On Monday, more than 250 aircraft and 10,000 personnel from 25 countries kicked off NATO’s largest air exercise in the alliance’s history. The Air Defender exercise, which is hosted and headed by Germany, simulates NATO’s response following an attack on one of its members by a third country.
“Air Defender sends a clear message that NATO is ready to defend every inch of Allied territory,” Oana Lungescu the alliance’s spokesperson said.
Finland, the alliance’s newest member, is also participating in the exercise, as is Sweden, which has applied to join the alliance, and NATO partner Japan.
Collective defense on a large scale
NATO is underpinned by its famous Article 5, according to which an attack against one of the alliance’s 31 members is considered an attack against all. Article 5 has only been invoked once in the alliance’s history, following the 9/11 attacks against the United States.
NATO conducts frequent multilateral exercises across all domains, but exercises on the scale of Air Defender are very rare.
“Air Defender is necessary because we live in a more dangerous world. As we face the biggest security crisis in a generation, we stand united to keep our countries and our people safe,” Lungescu said.
More than 20 different types of aircraft are participating in the exercise, including JAS 39 Gripens, Eurofighter Typhoons, F-18 Hornets, F-16 Fighting Falcons, and fifth-generation F-35 Lighting II stealth aircraft.
The U.S. is participating in the exercise with approximately 100 aircraft from various National Guard squadrons.

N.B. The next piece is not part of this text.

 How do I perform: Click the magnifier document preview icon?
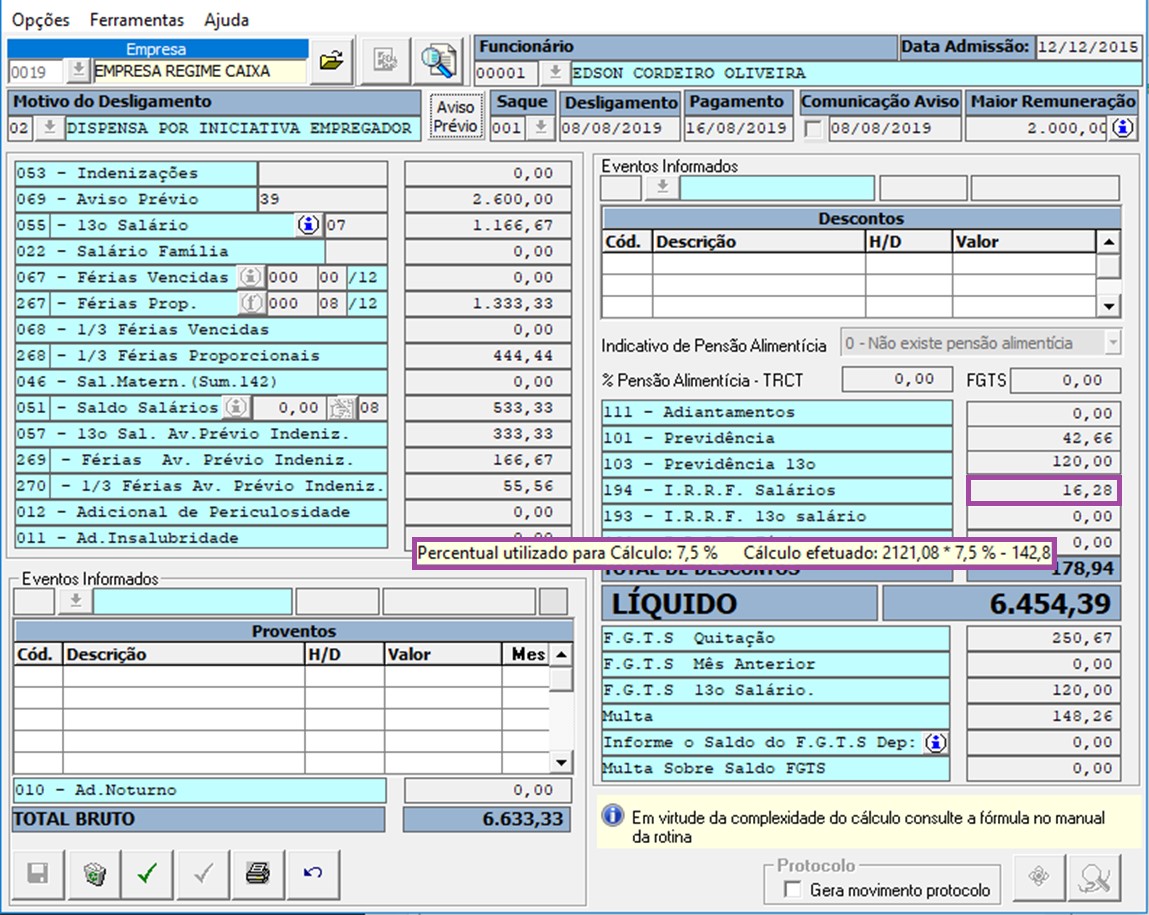[x=437, y=62]
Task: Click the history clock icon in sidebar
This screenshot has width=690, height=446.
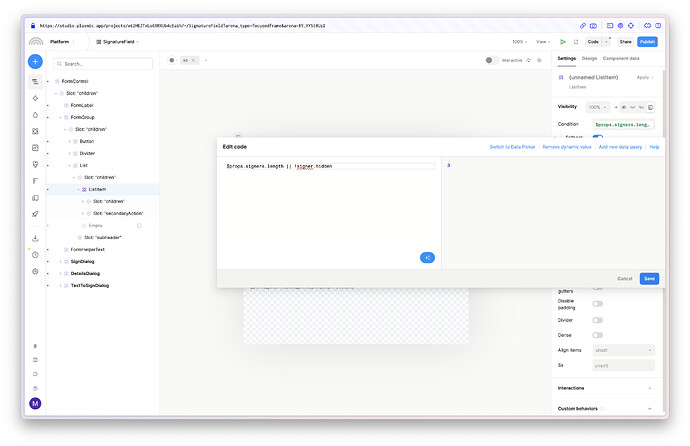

The size of the American contribution demonstrates “the strong bond between Europe and North America, working together in NATO,” Lungescu added.
Among the platforms that the U.S. has sent to Air Defender are A-10 Warthogs, which specialize in close-air support and were designed to take out Soviet tanks, and F-35s. The multirole F-35 is the most technologically advanced combat aircraft in the world and by far the most ubiquitous stealth aircraft in service.
“Training like this is important, because in the next conflict, when we may be called upon to defend NATO, [we’re] not going to get a practice round,” Major Adam Broadway Casey, an A-10 pilot with the 107th Fighter Squadron, 127th Fighter Wing, Michigan National Guard said.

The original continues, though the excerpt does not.